OldTown Berhad - Export Comes to Aid

OldTown Berhad - Export Comes to Aid
Author: kiasutrader | Publish date: Fri, 26 Aug 2016, 11:05 AM

1Q17 core earnings of RM13.9m (+46%) matched our (24%) and market (25%) expectations. No DPS was declared, as expected. No changes made to our earnings forecast. We think that Manufacturing of Beverages (MB) division will continue to drive earnings growth while Operation of Café Chain (CC) might still be a drag to higher earnings growth. As such, we are maintaining our MARKET PERFORM rating on OLDTOWN with unchanged TP of RM1.92.

Within expectations. 1Q17 core net profit of RM13.9m (+46.3% YoY) was within expectations by accounting to 24% of our in-house forecast and 25% of the street’s estimate. No DPS was declared, as expected.

YoY, 3M16 revenue grew 9.4% to RM102.9m driven by solid performance in MB division (+20.6% to RM57.3m) as strong growth in export sales (+72%) more than offset the softness in the local market (- 23%). Meanwhile, sales contribution from CC fell marginally by 2.1% to RM45.5m due to the earlier timing of fasting month in comparison. 3M16 PBT jumped 45.6% to RM19.8m again thanks to the impressive MB division. As a result, net profit surged 46.3% to RM13.9m.

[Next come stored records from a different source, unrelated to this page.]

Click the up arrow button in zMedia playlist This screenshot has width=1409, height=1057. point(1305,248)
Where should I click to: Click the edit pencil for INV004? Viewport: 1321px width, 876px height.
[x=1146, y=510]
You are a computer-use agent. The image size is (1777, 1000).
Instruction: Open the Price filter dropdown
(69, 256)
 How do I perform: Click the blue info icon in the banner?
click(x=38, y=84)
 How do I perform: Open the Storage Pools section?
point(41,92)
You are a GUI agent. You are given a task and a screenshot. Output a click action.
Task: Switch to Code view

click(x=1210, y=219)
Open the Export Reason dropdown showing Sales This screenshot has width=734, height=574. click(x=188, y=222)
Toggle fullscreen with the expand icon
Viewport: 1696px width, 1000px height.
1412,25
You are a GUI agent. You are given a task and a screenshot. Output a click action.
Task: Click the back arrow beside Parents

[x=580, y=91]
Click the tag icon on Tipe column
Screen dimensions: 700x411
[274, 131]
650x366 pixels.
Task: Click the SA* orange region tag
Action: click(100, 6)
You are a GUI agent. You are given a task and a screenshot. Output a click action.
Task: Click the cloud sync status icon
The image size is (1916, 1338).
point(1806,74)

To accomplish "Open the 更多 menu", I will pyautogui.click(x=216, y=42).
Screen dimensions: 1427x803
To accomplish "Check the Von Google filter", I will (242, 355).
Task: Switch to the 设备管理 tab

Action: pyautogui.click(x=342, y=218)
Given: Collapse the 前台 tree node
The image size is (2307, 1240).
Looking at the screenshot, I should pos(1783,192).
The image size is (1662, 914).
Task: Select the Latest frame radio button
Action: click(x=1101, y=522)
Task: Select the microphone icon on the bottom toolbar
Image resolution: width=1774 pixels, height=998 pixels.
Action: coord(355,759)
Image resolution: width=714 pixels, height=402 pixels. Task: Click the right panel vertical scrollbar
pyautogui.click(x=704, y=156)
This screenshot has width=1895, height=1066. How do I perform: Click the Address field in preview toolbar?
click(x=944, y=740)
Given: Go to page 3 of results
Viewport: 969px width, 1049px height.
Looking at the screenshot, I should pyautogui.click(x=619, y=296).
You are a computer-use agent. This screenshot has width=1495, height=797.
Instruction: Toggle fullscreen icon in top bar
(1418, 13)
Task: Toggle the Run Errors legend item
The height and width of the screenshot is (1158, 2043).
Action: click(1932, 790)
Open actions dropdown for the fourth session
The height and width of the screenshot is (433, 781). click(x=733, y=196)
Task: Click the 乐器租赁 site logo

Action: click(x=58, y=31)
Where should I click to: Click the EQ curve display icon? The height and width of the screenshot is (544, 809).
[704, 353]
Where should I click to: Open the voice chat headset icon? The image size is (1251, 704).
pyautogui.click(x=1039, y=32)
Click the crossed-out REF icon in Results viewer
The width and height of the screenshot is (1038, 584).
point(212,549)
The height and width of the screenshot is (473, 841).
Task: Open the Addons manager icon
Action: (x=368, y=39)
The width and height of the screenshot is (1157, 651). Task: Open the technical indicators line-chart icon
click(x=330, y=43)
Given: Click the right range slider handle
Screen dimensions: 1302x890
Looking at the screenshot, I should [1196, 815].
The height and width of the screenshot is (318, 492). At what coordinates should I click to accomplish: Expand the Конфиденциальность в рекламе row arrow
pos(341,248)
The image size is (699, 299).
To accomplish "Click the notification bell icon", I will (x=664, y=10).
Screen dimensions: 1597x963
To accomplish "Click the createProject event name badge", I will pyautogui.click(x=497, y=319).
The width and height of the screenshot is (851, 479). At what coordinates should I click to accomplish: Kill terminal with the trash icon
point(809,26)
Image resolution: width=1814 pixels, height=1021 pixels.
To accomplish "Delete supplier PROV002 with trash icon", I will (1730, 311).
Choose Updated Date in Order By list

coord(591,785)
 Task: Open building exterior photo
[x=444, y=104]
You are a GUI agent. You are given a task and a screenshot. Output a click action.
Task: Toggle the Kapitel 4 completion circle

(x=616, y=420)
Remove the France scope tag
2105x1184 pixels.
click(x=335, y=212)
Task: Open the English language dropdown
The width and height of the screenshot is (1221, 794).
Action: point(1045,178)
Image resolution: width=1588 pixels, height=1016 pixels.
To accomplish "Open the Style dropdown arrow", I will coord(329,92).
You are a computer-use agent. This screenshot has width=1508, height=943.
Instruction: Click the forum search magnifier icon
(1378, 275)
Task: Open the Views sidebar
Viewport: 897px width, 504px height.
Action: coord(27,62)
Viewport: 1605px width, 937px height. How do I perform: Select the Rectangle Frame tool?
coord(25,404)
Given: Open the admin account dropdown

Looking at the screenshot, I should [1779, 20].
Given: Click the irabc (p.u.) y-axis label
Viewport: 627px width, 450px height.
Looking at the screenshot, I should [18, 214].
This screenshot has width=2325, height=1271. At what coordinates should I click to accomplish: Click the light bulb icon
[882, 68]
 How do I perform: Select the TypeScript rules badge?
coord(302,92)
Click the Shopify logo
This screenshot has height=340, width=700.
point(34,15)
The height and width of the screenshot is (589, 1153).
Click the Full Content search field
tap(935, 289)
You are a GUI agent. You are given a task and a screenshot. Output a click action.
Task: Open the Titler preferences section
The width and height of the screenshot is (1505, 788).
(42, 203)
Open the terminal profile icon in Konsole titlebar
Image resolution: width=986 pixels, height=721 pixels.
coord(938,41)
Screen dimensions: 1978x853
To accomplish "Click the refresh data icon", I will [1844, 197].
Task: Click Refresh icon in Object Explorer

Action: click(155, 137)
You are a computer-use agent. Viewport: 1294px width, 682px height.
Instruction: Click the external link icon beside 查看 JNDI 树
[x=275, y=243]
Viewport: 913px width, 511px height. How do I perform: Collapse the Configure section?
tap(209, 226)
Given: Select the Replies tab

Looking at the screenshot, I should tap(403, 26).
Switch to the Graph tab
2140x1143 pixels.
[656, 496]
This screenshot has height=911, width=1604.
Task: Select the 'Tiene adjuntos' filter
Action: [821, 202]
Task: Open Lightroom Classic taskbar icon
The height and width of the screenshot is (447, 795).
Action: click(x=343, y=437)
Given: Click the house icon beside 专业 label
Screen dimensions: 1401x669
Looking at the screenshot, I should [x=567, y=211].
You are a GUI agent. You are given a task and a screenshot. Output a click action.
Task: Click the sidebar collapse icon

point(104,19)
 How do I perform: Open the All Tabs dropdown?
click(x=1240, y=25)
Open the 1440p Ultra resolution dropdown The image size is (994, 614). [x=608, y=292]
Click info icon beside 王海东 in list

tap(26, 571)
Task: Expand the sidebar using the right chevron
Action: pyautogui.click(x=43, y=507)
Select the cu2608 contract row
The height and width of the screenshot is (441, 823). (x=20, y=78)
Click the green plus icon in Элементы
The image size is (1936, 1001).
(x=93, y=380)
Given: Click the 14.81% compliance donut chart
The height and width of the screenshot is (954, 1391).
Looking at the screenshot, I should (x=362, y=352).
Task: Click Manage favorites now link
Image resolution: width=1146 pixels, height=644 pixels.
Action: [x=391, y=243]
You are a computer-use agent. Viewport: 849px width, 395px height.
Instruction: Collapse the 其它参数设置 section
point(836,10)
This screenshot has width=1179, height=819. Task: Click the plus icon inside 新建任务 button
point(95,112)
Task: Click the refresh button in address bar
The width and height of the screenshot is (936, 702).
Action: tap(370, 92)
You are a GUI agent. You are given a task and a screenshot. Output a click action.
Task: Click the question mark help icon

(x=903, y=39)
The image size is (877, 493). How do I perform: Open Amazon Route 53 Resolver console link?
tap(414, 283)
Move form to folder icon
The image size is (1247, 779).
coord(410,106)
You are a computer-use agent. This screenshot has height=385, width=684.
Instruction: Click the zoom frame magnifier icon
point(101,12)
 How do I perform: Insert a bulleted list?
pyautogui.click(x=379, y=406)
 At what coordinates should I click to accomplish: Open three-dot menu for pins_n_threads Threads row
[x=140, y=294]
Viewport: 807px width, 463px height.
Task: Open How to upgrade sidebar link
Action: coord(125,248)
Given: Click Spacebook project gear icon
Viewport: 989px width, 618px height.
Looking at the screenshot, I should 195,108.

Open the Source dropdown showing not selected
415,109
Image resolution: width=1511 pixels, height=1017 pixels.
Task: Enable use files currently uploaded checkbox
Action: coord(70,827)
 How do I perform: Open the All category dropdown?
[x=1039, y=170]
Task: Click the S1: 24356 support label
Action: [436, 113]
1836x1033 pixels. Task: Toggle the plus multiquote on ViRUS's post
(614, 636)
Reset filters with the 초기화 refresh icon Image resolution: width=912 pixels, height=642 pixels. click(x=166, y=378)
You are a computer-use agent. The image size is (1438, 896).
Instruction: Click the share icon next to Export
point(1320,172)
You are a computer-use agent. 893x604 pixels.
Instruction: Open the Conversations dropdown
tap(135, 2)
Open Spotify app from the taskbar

QoQ, 1Q17 revenue was flattish at -1.6% as healthy growth in MB (+7.4%) was more than offset by the seasonal weakness in CC (-10.9%). 1Q17 PBT fell 4.2% to RM19.8m, in line with the drop in revenue. However, the contribution from MB declined by 8.1% to RM15.5m from high base in 4Q15 as marketing expenses normalized. Meanwhile, PBT margin improved by 1.7ppt in 1Q17, suggesting the sales and marketing strategy might have started to bear fruit. However, the higher effective tax rate of 30.7% in 1Q17 as a result of deferred tax dragged net profit down by 35.0% to RM13.9m.

MB the growth anchor. As guided by management, the strong margin in MB did not sustain into 1Q17 but the sales growth was encouraging. Meanwhile, CC division has yet to show strong signs of recovery on the back of weak consumer sentiment, but we are relieved to spot margin expansion as the company has managed to protect its profitability despite negative headwinds. Looking forward, we expect MB to continue to drive growth for the Group on the back of strong recovery in export sales particularly in China as a result of successful sales channel restructuring while the Group is also looking to strengthen its position in other key export market.

Earnings maintained. We made no changes to our earnings forecast.

Maintain MARKET PERFORM with unchanged Target Price of RM1.92. We maintain our TP, based on unchanged 15.1x PER FY17E. The valuation is on par with its 3-year mean which we think is reflective of the mixed outlook between the two operating divisions. Share price has rallied post-4Q16 results and the special dividend declared, but we see limited upside from the current level as we think the weakness in CC division might still be a drag to earnings growth in the near-term barring significant recovery in consumer sentiment.